Stored data:
---------------

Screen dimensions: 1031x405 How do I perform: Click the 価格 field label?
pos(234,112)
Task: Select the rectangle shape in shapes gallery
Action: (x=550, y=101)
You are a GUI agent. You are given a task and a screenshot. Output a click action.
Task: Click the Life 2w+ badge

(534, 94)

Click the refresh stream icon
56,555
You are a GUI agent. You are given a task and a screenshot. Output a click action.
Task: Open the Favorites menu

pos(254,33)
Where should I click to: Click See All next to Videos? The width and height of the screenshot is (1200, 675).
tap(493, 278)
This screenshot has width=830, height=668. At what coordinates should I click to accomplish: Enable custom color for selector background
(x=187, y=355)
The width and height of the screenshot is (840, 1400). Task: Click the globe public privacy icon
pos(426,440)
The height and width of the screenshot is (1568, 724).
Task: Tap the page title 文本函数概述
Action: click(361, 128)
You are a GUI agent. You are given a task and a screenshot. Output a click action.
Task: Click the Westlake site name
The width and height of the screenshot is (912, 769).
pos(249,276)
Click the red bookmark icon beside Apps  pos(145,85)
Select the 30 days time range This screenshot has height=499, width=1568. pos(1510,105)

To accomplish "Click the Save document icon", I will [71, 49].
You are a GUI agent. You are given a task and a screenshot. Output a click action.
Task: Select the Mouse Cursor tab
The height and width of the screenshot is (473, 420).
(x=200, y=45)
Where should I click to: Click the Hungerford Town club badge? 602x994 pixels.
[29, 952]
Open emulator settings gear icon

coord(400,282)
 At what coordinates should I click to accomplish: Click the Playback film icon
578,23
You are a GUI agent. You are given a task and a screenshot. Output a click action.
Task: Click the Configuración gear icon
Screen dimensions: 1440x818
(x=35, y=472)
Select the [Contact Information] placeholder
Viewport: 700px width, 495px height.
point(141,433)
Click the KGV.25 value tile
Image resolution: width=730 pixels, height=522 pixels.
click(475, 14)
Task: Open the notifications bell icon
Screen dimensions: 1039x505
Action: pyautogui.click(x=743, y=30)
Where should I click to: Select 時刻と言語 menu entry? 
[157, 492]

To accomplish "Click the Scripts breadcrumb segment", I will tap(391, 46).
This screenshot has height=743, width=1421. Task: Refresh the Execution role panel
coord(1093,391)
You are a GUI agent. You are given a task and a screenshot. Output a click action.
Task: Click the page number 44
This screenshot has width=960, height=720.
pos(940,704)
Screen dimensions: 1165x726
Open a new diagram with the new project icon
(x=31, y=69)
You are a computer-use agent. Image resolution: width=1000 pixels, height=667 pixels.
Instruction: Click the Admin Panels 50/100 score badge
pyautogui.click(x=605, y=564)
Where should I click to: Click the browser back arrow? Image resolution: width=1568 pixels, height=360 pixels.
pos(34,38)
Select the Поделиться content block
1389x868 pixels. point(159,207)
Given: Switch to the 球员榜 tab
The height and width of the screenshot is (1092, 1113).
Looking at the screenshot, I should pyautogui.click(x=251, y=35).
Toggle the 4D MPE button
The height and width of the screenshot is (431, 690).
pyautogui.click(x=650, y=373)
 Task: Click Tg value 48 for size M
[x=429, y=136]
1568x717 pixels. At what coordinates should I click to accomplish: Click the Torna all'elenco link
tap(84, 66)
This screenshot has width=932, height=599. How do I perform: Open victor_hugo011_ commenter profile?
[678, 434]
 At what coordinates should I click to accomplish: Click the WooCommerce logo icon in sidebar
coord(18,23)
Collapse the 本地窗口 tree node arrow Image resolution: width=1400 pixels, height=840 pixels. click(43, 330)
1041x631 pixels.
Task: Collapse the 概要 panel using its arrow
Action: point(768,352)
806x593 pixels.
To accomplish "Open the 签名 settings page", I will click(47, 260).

---------------

__Requirement__: Reproduce the data exactly, character for character.

__Written response__:
Screen dimensions: 1031x405 How do I perform: Click the 価格 field label?
pos(234,112)
Task: Select the rectangle shape in shapes gallery
Action: (x=550, y=101)
You are a GUI agent. You are given a task and a screenshot. Output a click action.
Task: Click the Life 2w+ badge

(534, 94)

Click the refresh stream icon
56,555
You are a GUI agent. You are given a task and a screenshot. Output a click action.
Task: Open the Favorites menu

pos(254,33)
Where should I click to: Click See All next to Videos? The width and height of the screenshot is (1200, 675).
tap(493, 278)
This screenshot has width=830, height=668. At what coordinates should I click to accomplish: Enable custom color for selector background
(x=187, y=355)
The width and height of the screenshot is (840, 1400). Task: Click the globe public privacy icon
pos(426,440)
The height and width of the screenshot is (1568, 724).
Task: Tap the page title 文本函数概述
Action: click(361, 128)
You are a GUI agent. You are given a task and a screenshot. Output a click action.
Task: Click the Westlake site name
The width and height of the screenshot is (912, 769).
pos(249,276)
Click the red bookmark icon beside Apps  pos(145,85)
Select the 30 days time range This screenshot has height=499, width=1568. pos(1510,105)

To accomplish "Click the Save document icon", I will [71, 49].
You are a GUI agent. You are given a task and a screenshot. Output a click action.
Task: Select the Mouse Cursor tab
The height and width of the screenshot is (473, 420).
(x=200, y=45)
Where should I click to: Click the Hungerford Town club badge? 602x994 pixels.
[29, 952]
Open emulator settings gear icon

coord(400,282)
 At what coordinates should I click to accomplish: Click the Playback film icon
578,23
You are a GUI agent. You are given a task and a screenshot. Output a click action.
Task: Click the Configuración gear icon
Screen dimensions: 1440x818
(x=35, y=472)
Select the [Contact Information] placeholder
Viewport: 700px width, 495px height.
point(141,433)
Click the KGV.25 value tile
Image resolution: width=730 pixels, height=522 pixels.
click(475, 14)
Task: Open the notifications bell icon
Screen dimensions: 1039x505
Action: pyautogui.click(x=743, y=30)
Where should I click to: Select 時刻と言語 menu entry? 
[157, 492]

To accomplish "Click the Scripts breadcrumb segment", I will tap(391, 46).
This screenshot has height=743, width=1421. Task: Refresh the Execution role panel
coord(1093,391)
You are a GUI agent. You are given a task and a screenshot. Output a click action.
Task: Click the page number 44
This screenshot has width=960, height=720.
pos(940,704)
Screen dimensions: 1165x726
Open a new diagram with the new project icon
(x=31, y=69)
You are a computer-use agent. Image resolution: width=1000 pixels, height=667 pixels.
Instruction: Click the Admin Panels 50/100 score badge
pyautogui.click(x=605, y=564)
Where should I click to: Click the browser back arrow? Image resolution: width=1568 pixels, height=360 pixels.
pos(34,38)
Select the Поделиться content block
1389x868 pixels. point(159,207)
Given: Switch to the 球员榜 tab
The height and width of the screenshot is (1092, 1113).
Looking at the screenshot, I should pyautogui.click(x=251, y=35).
Toggle the 4D MPE button
The height and width of the screenshot is (431, 690).
pyautogui.click(x=650, y=373)
 Task: Click Tg value 48 for size M
[x=429, y=136]
1568x717 pixels. At what coordinates should I click to accomplish: Click the Torna all'elenco link
tap(84, 66)
This screenshot has width=932, height=599. How do I perform: Open victor_hugo011_ commenter profile?
[678, 434]
 At what coordinates should I click to accomplish: Click the WooCommerce logo icon in sidebar
coord(18,23)
Collapse the 本地窗口 tree node arrow Image resolution: width=1400 pixels, height=840 pixels. click(43, 330)
1041x631 pixels.
Task: Collapse the 概要 panel using its arrow
Action: point(768,352)
806x593 pixels.
To accomplish "Open the 签名 settings page", I will click(47, 260).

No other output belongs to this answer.